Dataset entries

+-------+

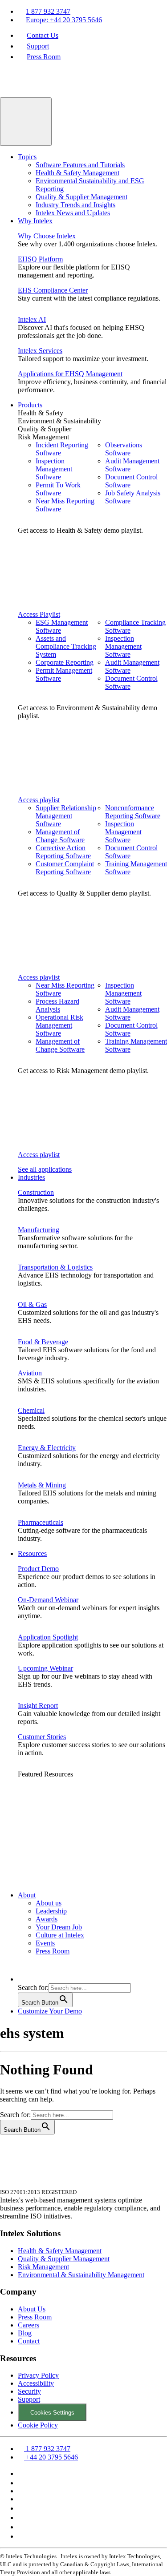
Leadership (51, 1911)
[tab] (92, 413)
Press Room (44, 56)
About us (48, 1903)
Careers (28, 2325)
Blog (25, 2333)
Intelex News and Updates (73, 213)
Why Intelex (35, 221)
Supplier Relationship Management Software (66, 816)
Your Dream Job (59, 1927)
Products (30, 405)
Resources (32, 1553)
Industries (31, 1177)
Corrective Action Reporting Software (63, 852)
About (27, 1895)
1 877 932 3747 (48, 11)
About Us (31, 2309)
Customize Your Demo (50, 2011)
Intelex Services (40, 350)
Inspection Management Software (54, 469)
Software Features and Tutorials (80, 165)
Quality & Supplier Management (81, 197)
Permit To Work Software (58, 489)
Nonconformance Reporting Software (132, 812)
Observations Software (123, 449)
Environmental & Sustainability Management (81, 2275)
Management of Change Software (60, 836)
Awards (46, 1919)
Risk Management (43, 2267)
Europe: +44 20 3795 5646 (64, 20)
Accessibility (36, 2383)
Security (29, 2391)
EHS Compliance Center (53, 290)
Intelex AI (32, 319)
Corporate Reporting (65, 662)
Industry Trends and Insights (75, 205)
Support (38, 46)
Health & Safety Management (77, 173)
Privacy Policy (38, 2375)
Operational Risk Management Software (59, 1025)
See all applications (45, 1169)
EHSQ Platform (40, 259)
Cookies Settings (52, 2412)
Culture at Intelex (60, 1935)
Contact (29, 2341)
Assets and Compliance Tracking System (66, 646)
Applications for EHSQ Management (70, 374)
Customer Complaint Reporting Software (65, 868)
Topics (27, 157)
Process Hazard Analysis (57, 1005)
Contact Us (42, 35)
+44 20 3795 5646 (51, 2457)
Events (45, 1943)
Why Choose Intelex (47, 236)
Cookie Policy (38, 2425)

+-------+

Please set down the lines above word for word and leave out the pictures.

Leadership (51, 1911)
[tab] (92, 413)
Press Room (44, 56)
About us (48, 1903)
Careers (28, 2325)
Blog (25, 2333)
Intelex News and Updates (73, 213)
Why Intelex (35, 221)
Supplier Relationship Management Software (66, 816)
Your Dream Job (59, 1927)
Products (30, 405)
Resources (32, 1553)
Industries (31, 1177)
Corrective Action Reporting Software (63, 852)
About (27, 1895)
1 877 932 3747 (48, 11)
About Us (31, 2309)
Customize Your Demo (50, 2011)
Intelex Services (40, 350)
Inspection Management Software (54, 469)
Software Features and Tutorials (80, 165)
Quality & Supplier Management (81, 197)
Permit To Work Software (58, 489)
Nonconformance Reporting Software (132, 812)
Observations Software (123, 449)
Environmental & Sustainability Management (81, 2275)
Management of Change Software (60, 836)
Awards (46, 1919)
Risk Management (43, 2267)
Europe: +44 20 3795 5646 (64, 20)
Accessibility (36, 2383)
Security (29, 2391)
EHS Compliance Center (53, 290)
Intelex AI (32, 319)
Corporate Reporting (65, 662)
Industry Trends and Insights (75, 205)
Support (38, 46)
Health & Safety Management (77, 173)
Privacy Policy (38, 2375)
Operational Risk Management Software (59, 1025)
See all applications (45, 1169)
EHSQ Platform (40, 259)
Cookies Settings (52, 2412)
Culture at Intelex (60, 1935)
Contact (29, 2341)
Assets and Compliance Tracking System (66, 646)
Applications for EHSQ Management (70, 374)
Customer Complaint Reporting Software (65, 868)
Topics (27, 157)
Process Hazard Analysis (57, 1005)
Contact Us (42, 35)
+44 20 3795 5646 (51, 2457)
Events (45, 1943)
Why Choose Intelex (47, 236)
Cookie Policy (38, 2425)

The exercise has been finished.